### What is required
From the line that includes "Anniversari di oggi (494, 265)" down to the final line of the data below, copy every line exactly and leave the rest out.

### Dataset excerpts
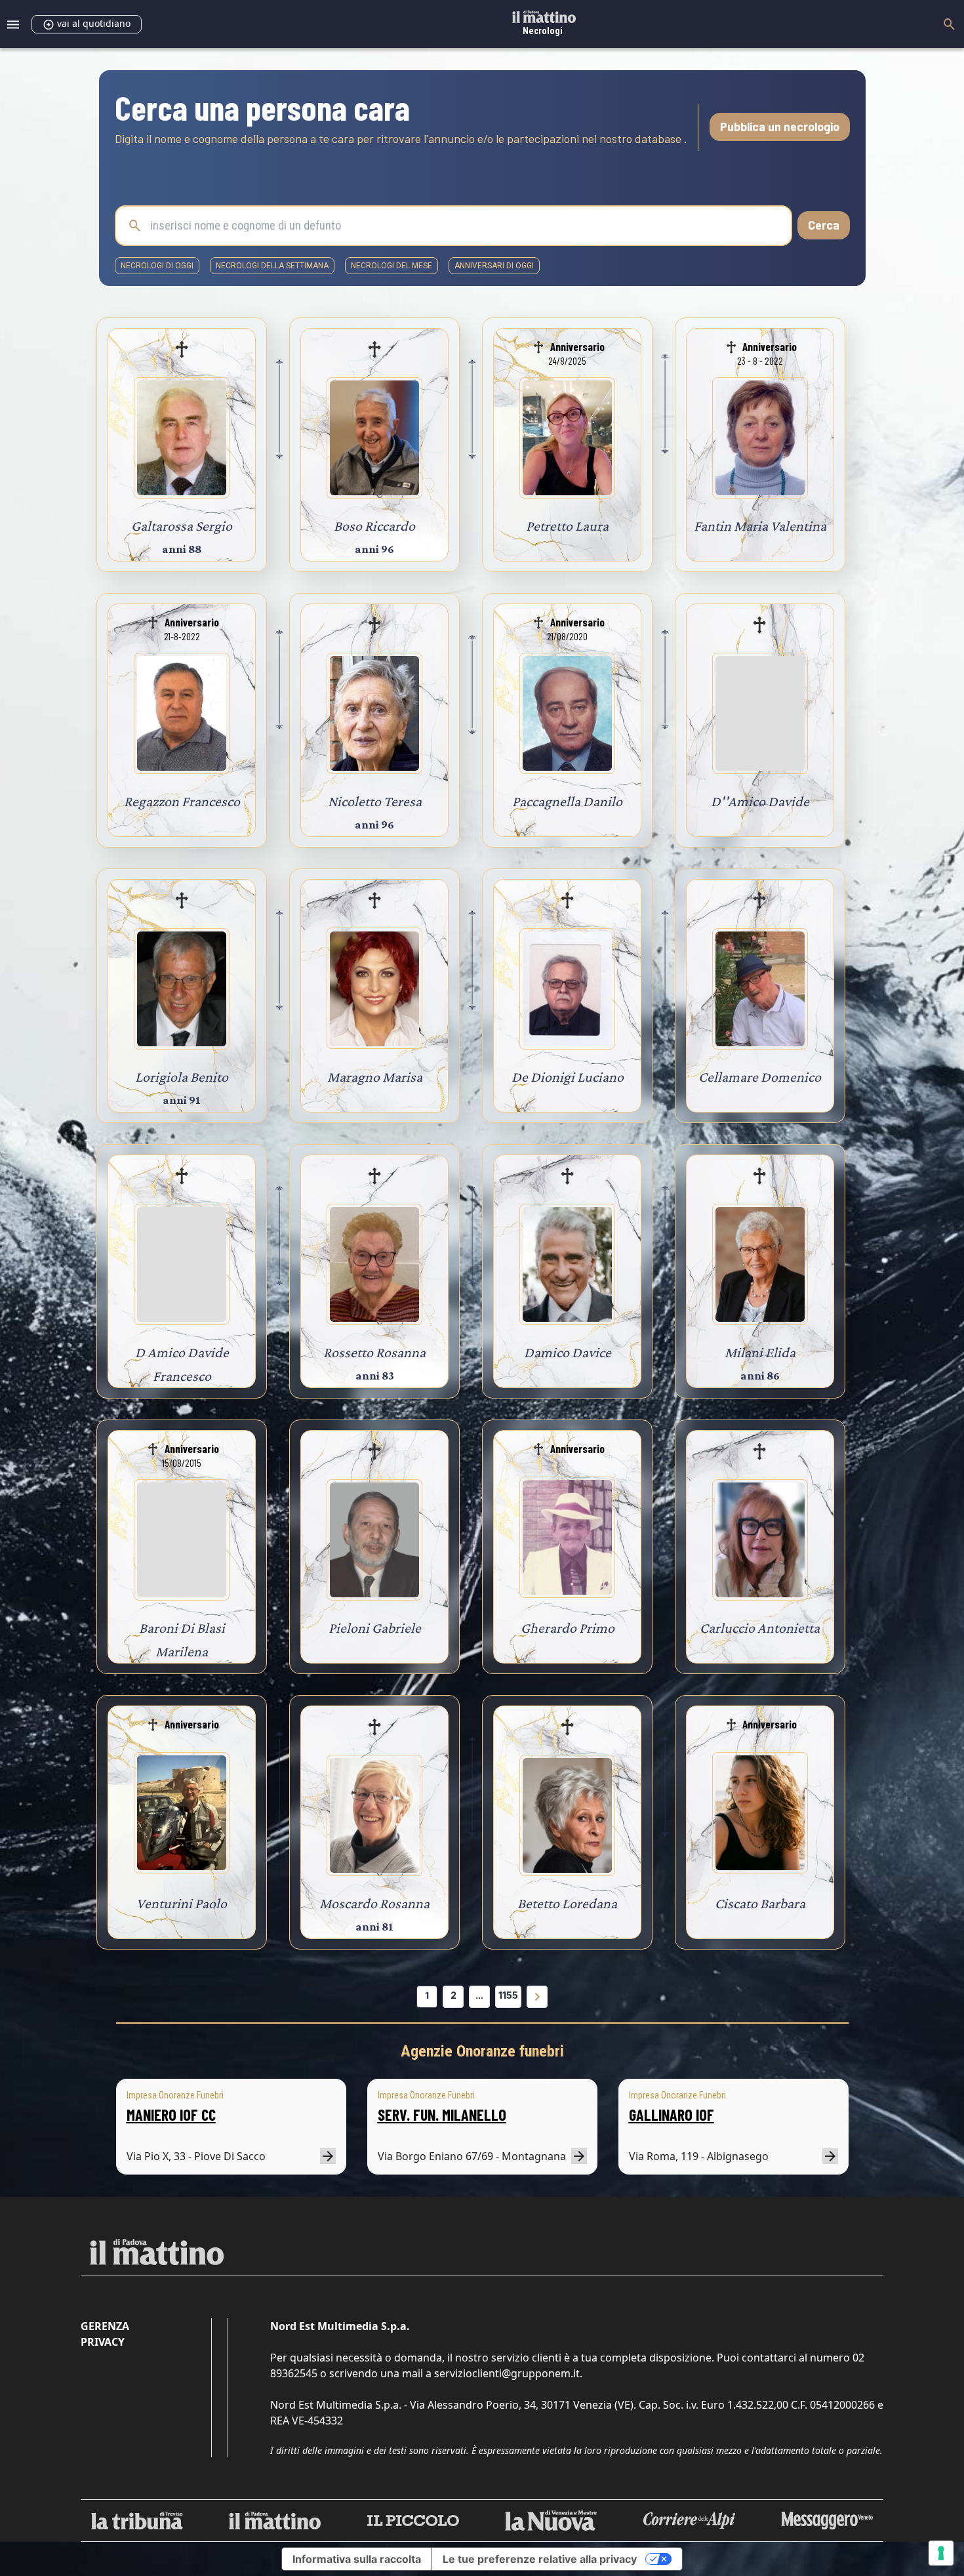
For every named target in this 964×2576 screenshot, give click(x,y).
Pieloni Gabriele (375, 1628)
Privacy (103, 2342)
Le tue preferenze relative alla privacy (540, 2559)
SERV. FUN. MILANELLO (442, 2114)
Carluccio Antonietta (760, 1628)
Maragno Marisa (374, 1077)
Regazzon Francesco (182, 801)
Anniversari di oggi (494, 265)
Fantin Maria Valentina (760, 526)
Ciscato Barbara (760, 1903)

### Solution below
Anniversari di oggi (494, 265)
Fantin Maria Valentina (760, 526)
Ciscato Barbara (760, 1903)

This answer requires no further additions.